The records:
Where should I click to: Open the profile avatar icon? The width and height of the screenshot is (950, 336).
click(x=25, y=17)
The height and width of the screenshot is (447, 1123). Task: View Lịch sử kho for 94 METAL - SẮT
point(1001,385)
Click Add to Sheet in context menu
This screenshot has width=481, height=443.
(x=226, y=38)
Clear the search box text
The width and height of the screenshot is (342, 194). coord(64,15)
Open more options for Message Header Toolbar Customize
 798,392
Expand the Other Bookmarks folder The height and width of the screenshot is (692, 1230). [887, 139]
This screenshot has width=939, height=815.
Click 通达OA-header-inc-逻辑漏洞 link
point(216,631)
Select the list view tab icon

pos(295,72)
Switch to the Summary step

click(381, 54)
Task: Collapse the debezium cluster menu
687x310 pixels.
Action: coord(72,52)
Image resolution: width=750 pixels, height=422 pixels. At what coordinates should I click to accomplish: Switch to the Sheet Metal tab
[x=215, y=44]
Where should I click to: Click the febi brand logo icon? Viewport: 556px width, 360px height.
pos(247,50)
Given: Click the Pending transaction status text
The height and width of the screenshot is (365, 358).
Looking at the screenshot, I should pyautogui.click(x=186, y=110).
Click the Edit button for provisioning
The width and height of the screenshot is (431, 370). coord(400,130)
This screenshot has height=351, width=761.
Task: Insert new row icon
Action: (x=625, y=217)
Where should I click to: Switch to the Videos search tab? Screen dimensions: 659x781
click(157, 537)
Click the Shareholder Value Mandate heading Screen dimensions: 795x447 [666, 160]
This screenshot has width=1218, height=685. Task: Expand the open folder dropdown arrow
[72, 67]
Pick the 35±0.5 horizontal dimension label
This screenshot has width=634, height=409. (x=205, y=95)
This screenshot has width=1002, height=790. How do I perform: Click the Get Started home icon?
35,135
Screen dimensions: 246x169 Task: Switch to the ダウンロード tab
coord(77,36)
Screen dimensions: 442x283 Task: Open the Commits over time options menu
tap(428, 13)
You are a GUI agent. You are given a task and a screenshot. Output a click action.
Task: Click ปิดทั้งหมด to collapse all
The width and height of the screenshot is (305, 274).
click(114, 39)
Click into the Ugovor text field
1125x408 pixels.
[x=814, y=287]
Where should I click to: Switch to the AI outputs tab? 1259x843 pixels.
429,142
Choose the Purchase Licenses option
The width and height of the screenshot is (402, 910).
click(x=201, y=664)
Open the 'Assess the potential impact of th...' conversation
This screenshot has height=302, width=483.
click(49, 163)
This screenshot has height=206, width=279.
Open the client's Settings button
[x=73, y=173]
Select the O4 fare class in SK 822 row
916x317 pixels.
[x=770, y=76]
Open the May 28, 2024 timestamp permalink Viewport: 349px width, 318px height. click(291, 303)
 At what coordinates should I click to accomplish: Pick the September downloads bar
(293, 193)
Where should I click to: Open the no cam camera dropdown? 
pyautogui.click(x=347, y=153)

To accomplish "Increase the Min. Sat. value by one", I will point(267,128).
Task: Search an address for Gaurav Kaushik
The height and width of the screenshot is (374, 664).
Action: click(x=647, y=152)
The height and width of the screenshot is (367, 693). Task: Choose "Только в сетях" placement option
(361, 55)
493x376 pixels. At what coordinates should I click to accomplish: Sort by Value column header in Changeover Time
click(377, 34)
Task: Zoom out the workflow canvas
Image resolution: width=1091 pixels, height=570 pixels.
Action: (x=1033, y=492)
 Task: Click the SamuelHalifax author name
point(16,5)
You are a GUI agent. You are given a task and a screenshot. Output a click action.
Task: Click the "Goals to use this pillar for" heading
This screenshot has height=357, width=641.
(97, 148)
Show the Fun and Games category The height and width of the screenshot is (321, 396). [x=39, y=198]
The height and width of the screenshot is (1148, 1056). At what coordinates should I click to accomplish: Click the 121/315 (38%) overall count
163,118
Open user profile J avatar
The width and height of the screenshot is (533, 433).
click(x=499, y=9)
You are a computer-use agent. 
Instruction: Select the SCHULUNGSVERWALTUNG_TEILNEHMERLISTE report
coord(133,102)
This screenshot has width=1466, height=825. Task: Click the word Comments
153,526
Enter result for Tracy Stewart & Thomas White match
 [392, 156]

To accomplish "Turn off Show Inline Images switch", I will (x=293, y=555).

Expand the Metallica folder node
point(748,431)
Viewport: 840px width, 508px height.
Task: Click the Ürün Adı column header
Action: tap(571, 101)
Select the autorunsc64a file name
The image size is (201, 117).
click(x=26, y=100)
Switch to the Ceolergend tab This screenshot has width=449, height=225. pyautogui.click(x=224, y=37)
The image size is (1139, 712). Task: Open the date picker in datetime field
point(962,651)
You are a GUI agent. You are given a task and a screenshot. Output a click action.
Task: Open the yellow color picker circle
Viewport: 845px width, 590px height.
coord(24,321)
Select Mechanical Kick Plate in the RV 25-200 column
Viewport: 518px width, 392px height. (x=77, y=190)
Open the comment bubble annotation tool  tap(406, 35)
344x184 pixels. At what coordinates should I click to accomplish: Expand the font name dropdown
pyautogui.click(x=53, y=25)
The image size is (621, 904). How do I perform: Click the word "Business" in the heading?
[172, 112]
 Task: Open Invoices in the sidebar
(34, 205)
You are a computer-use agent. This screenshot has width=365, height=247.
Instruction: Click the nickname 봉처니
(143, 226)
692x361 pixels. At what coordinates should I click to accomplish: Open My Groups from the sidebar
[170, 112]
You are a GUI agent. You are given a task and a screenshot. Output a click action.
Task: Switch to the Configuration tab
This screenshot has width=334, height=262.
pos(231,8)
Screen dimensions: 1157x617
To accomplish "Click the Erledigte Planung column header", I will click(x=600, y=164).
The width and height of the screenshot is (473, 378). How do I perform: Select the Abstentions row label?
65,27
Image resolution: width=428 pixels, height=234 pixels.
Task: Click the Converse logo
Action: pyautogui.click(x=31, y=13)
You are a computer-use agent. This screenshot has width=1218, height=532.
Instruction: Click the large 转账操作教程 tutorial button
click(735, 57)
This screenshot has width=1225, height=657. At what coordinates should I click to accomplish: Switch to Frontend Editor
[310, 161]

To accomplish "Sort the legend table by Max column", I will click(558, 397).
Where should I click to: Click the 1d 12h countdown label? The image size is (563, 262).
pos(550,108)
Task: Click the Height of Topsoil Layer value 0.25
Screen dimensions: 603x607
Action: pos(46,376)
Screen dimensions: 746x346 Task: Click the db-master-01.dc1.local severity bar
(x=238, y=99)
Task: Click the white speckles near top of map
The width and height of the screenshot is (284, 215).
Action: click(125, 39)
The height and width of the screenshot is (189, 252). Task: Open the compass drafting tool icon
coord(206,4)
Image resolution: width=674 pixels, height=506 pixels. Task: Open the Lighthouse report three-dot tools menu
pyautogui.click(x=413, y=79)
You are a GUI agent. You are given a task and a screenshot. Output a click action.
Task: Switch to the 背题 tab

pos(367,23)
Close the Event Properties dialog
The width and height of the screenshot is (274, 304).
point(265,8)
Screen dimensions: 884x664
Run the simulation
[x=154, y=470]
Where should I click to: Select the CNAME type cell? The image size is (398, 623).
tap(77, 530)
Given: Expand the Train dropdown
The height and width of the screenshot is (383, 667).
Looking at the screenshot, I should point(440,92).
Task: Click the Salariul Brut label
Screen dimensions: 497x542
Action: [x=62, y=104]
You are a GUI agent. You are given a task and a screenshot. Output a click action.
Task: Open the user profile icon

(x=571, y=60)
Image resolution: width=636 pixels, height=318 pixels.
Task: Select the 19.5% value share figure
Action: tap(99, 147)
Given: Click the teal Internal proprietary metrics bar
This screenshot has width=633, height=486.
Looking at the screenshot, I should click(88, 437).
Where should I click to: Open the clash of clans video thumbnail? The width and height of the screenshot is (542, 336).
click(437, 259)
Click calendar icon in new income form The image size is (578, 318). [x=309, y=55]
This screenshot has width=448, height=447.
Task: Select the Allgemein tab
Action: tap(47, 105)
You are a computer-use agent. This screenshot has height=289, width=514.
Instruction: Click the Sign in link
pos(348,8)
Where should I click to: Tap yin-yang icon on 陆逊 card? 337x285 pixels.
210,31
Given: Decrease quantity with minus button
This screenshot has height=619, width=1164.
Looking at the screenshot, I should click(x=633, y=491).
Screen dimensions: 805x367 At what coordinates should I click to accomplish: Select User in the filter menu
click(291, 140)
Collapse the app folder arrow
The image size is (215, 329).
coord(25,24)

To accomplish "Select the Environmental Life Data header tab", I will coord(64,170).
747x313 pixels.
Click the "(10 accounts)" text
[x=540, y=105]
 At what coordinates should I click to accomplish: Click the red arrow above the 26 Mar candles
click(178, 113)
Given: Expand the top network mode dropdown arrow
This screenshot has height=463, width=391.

What is being asked:
In the records, locate each line holding the string "Show" and copy it.

Output for this exercise:
Show the Fun and Games category The height and width of the screenshot is (321, 396). [x=39, y=198]
To accomplish "Turn off Show Inline Images switch", I will (x=293, y=555).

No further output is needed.